President Donald Trump to Doug Wead in an Oval Office Meeting

“Anonymous books with anonymous sources… and they have… they’re filled with fake stories so, like everybody else, I read them, and it nags on me – why doesn’t anybody go on record?

So, I wanted to write an official history book because I love history and when historians come back to this time, they’re going to be looking for primary sources, they’re not going to be looking for hearsay and they won’t care what some commentator says on CNN or Fox or anywhere else.

They’re going to want to know ‘what did the President say or what did Jared and Ivanka say, what did Don junior say? What did Tiffany, Lana and Eric – what did they say’?”

Doug Wead Author of Inside Trump’s White House

The President allowed Wead to read (but not reproduce, report on or copy from) Trump’s personal correspondence with Kim Jong Un. Wead says Trump dramatically waved the correspondence in the air telling him “they don’t want me to give this to you, they don’t want you to see this – but I am going to let you read it.”

“I got the clear impression that they [Trump and Kim Jong Un] both realise this is a very dangerous time. They want to make history together. They trust each other’s self-interest, it’s in the self-interest of each side at this time to make history by trying to resolve some of these issues. I got the impression, I think I am limited in what I can say because of what is written, but I got the impression they want to end the Korea war. They want to draw a formal conclusion to that war.”

Wead recounted Trump’s conversation with outgoing Barack Obama.

“Bismarck said, and taught, that politics is the art of the possible, but Donald Trump believes as a businessman – he’s written about it – that a businessman takes on the impossible. You do the most difficult thing first then you move to the next most difficult thing and you work your way down.

With Donald Trump politics… it’s not politics – it’s business! It’s the art of the impossible.

So, in that first conversation with him – it wasn’t my first conversation with him – but in that particular conversation with him, he pointed to the chairs over there and he said ‘See those two chairs over there? I sat right in that chair next to Barack Obama and I asked him ‘what’s the biggest problem you face? What is the biggest problem the United States faces that I will have to deal with?’

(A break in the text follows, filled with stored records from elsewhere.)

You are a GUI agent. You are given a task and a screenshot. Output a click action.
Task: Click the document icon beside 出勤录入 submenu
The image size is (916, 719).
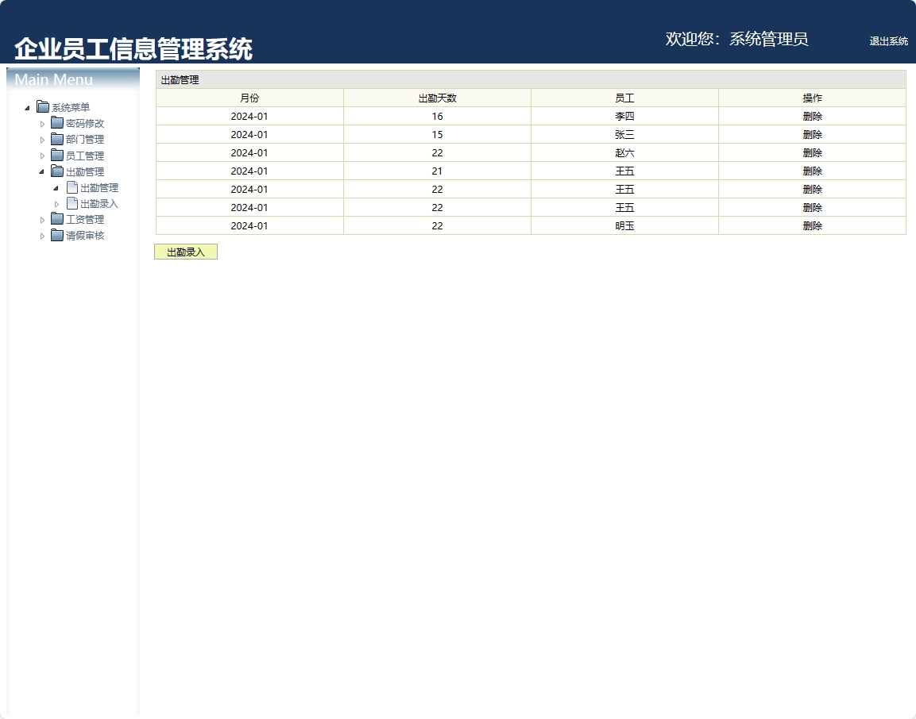point(72,203)
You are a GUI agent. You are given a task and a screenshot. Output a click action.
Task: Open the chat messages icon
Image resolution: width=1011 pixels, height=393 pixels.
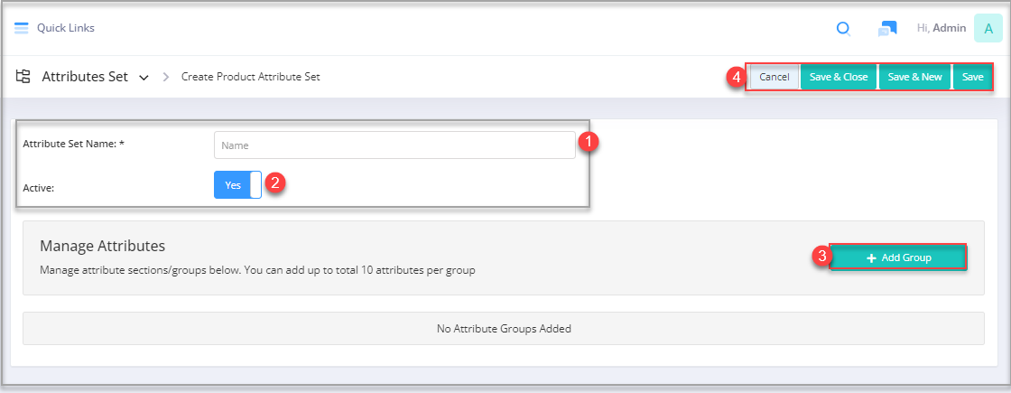pyautogui.click(x=887, y=29)
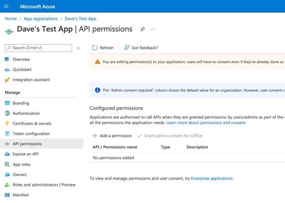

And he said, Obama said ‘You will go to war with North Korea during your time in the White House. That will be your biggest problem.’ And I said to him, aah… well, have you called him? And he said ‘No, I haven’t call him, he’s a dictator – he’s a dictator! I haven’t called him – he’s a dictator.’

And then the President looked at me and the others standing in the oval office with him, which was his Deputy Assistant to the President for Communications, Bill Shine, and Sarah Huckerby-Sanders at that time Press Secretary, he looked at all of us and he said ‘Stupid!’

So, I guess that was his instinct – you got a problem with somebody, you call them. And that’s what he did with Kim Jong Un. Against all odds, yeah, yeah. The timing was right and that’s the businessman Trump. He tries things.

Because people said to me, and I had read that the White House was very chaotic, but you know, Sun-Tzu wrote that ‘chaos leads to opportunity’ and that’s surely what happens with Trump.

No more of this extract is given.